++++ Data for processing

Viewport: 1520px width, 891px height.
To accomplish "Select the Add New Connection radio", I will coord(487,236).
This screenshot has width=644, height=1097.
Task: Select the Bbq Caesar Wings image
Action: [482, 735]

++++++++

● What you should do
Rewrite the data above with "Add New Connection" replaced by "Create Connection" and everything else left unchanged.

● Full solution
Viewport: 1520px width, 891px height.
To accomplish "Select the Create Connection radio", I will coord(487,236).
This screenshot has width=644, height=1097.
Task: Select the Bbq Caesar Wings image
Action: [482, 735]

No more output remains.